═════ Texte source ═════

Sur le terrain, des milliers de passionnés font avancer la science de la biodiversité

Oiseaux, papillons, plantes sauvages… les programmes de science participative se multiplient en France. Grâce aux observations réalisées par les bénévoles, les scientifiques mènent des recherches impossibles autrement. Enjeu de fond : protéger la biodiversité.

Il est à peine plus de 9 h, lundi 14 mars, dans le parc forestier de la Poudrerie de Sevran (Seine-Saint-Denis). Seuls quelques cris et chants d’oiseaux troublent le silence qui règne sous les arbres dénudés. Chaussures de randonnée aux pieds, emmitouflée dans une polaire bien chaude, Francine Legris, 63 ans, se dirige vers le canal de l’Ourcq. Le joli chemin de halage à fleur d’eau n’est que la première étape d’un parcours de deux bonnes heures.

Cette habitante de Tremblay-en-France participe au programme Observ’acteur. Lancé en 2009 par le conseil général de Seine-Saint-Denis, il invite les habitants à verser leurs clichés légendés de la faune et de la flore observées dans la base de données de l’Observatoire départemental de la biodiversité urbaine (Odbu). Mais pour Mme Legris, les sciences participatives, c’est-à-dire la collecte de données naturalistes par des citoyens pour alimenter des programmes de recherche scientifiques, « c’est toujours et avant tout une promenade ».

Francine Legris, retraitée, participe au programme Observ’acteur.

À raison de trois ou quatre sorties hebdomadaires, elle a eu le temps de faire connaissance avec les habitants des lieux. « Normalement, il y a sept couples de canards mandarin entre Sevran et Villeparisis, indique-t-elle en photographiant la berge. Les mâles présentent de petites différences au niveau du plumage. » Dans l’objectif, un couple de palmipèdes se prélassant au soleil, le mâle aux plumes multicolores se distinguant nettement de la discrète femelle.

Un couple de canards mandarin se prélasse au soleil.

Ce jour-là, la retraitée, ancienne contrôleuse de gestion pour un grand magasin, ne dénombrera que quatre duos. « Je n’ai commencé à compter qu’en 2007, l’année où sont arrivées les perruches à collier, se souvient-elle. Je m’y suis attachée et j’ai commencé à les suivre. Cela m’a amenée à regarder plus attentivement les autres oiseaux, par curiosité et pour mieux les connaître. »

Plusieurs fois par semaine, Mme Legris photographie les animaux du parc.

═════ Données fournies ═════

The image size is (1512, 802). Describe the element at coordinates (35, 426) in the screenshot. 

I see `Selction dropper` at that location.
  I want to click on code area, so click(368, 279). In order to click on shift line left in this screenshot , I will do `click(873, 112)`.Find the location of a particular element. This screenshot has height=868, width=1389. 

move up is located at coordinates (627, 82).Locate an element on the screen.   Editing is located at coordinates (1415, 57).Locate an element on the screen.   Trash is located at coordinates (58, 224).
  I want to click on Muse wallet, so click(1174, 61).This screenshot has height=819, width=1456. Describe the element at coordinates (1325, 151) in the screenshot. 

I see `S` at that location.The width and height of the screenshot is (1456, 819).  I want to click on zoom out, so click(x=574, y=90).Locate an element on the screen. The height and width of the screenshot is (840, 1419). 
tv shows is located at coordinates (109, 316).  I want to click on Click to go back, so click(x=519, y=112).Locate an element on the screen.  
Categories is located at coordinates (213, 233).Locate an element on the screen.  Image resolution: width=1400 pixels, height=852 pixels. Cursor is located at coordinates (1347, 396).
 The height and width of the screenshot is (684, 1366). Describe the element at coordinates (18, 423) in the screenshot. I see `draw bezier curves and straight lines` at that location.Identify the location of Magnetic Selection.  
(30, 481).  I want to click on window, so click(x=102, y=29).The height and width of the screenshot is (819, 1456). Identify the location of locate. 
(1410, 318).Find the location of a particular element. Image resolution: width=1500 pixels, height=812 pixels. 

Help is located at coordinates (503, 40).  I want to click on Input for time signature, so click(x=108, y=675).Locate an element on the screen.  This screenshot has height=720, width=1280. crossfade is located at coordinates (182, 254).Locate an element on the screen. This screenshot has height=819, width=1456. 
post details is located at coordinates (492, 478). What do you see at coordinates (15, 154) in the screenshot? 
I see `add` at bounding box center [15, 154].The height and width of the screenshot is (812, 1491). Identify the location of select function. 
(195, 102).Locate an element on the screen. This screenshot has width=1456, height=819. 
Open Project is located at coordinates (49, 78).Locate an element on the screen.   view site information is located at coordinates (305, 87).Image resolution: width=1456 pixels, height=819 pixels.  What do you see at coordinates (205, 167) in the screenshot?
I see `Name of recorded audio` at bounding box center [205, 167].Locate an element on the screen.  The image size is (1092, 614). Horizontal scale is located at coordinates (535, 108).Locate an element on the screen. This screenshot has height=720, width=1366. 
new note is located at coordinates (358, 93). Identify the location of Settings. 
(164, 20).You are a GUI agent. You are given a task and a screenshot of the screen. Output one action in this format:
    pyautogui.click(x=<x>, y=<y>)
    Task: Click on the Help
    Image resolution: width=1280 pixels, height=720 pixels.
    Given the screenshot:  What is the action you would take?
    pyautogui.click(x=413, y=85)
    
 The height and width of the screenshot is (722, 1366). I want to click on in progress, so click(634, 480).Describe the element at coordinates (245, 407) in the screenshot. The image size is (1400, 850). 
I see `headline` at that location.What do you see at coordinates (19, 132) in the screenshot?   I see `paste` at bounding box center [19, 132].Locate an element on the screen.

═════

• [Objectif de l'exercice] Recopiez sans rien changer, dans l'article sur la science participative, tout le passage allant de « Oiseaux, papillons, plantes » jusqu'à « protéger la biodiversité. ». Les lignes n'interviennent pas dans ce travail.

• [Corrigé]
Oiseaux, papillons, plantes sauvages… les programmes de science participative se multiplient en France. Grâce aux observations réalisées par les bénévoles, les scientifiques mènent des recherches impossibles autrement. Enjeu de fond : protéger la biodiversité.